Public Use Healthcare Claims

Data Science Jul 06, 2018

Where do you go if you want high-quality healthcare payer claims data? Well, SynPUF! of course.

What is public use healthcare claims?

CMS 2008-2010 Data Entrepreneurs' Synthetic Public Use File (SynPUF) provides a realistic set of Medicare claims data that is available in the public domain. CMS.gov lists a few purposes for this data:

  1. software and ETL pipeline development
  2. research and analytics practitioner training in complexity of claims data
  3. support data mining and advanced analytics activities.

Why use this data?

We are currently using this data to build solutions, pipelines, data models, and real-world analytics frameworks. This data looks so realistic that we can actually work with it, massage it, and work through issues that we would encounter with typical claims data inside a payer environment.

In addition, I am using this data to generate synthetic Eletronic Medical/Health Records (EMR/EHR) in an XML format called HL7 (FHIR) via Python code. I will do a later write-up on this particular code process.

Large collection of realistic-looking data

There is a fairly "large" amount of claims data available in this set. It will defeinitely put your processes to task, but won't overwhelm.
Some highlights:

  • ~2.3 million unique beneficiary (member) entries in each 2008-2010
  • ~17 million combined inpatient and outpatient (IP and OP, respectively) medical claims for 2008-2010
  • ~111 million prescription drug events (PDE / Rx / pharmacy)
  • ~95 million carrier claims

The data is available in very managable pieces. In fact, each of these subject areas is available in its own file. On top of that, each is broken out into 20 samples that correspond to each other. In that way, you can pull Sample 01 from each beneficiary, IP, OP, etc. and get all the corresponding claims for those members.

Good documentation

CMS has provided very concise data definitions and dictionaries. I mean, it's good in general, but very good for CMS.gov.

  • Data Users Document - This will give you the overview and counts for each of the tables, as well as basic analytical and use descriptions.
  • Codebook - Simple, extensive description, valid values, counts, etc. for each field in the tables. You will also find external references for some values.

Caveats

The data is not perfect, and you can read more about interpretation limitations in the Users Doc; many of these limitations revolve around the fact that the data is completely deidentified.

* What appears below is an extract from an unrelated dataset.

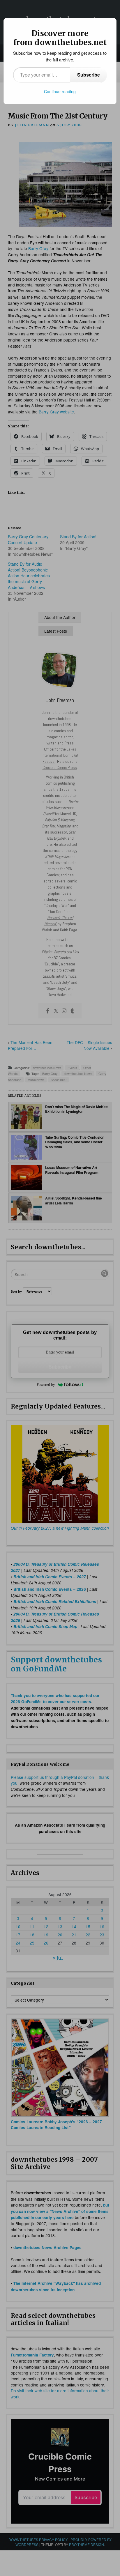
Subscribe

However, there are some specific considerations I think are worth pointing out that make this limited:

  • Data from 2008-2010 is a bit outdated. The healthcare landscape has changed since this time. Not least of which is the implementation of the Affordable Care Act (ACA), which had some wide-ranging effects on behavior and reporting.
  • Medical claims (IP/OP) uses deprecated ICD-9-CM diagnosis codes. Since Oct 2015 ICD-10 has been required on medical claims data, so you will need to convert these. For that, check out CMS's General Equivalency Model (GEM).
  • Analytics taken with a grain of salt. This is discussed in detail in the document, but because this is a public use file, the deidentified nature of the data means not all correlations will be represented the same way in real world data.

Other Resources

Here are some other resources that pair well with the SynPUF data for analytics and research purposes:

  • CMS ICD-10 to HCC 2018 crosswalks - Used primarily for Risk Adjustment (RA). These codes will allow to roll-up to a high-level HCC from the diagnosis code and have associated Risk Adjustment Factor values.
  • SSA to FIPS state and county crosswalk - SynPUF beneficiary file uses SSA county codes, which are not widely used for geo-spacial analysis. FIPS is more highly cross-compatible and will allow you to use it in more software packages.

Just for fun - try this use case

Ok, so I would also like to put out a challenge for someone who wants to get into Healthcare data. I think a good Data Analyst or Data Scientist should be able to work from end-to-end. So, download the datasets, load them, map them, and then try to answer some business problems:

Business Problems: We are a national health insurance payer.

  1. What diseases have the biggest impact on cost?
  2. How much should we expect to pay next year for a Female, 70-74 year old member with Heart Failure and Osteoporosis?
  3. What diseases were most common among members who died?

Try it out with any stack you like. I would recommend the matt.guide docker container with Python and MariaDB (MySQL).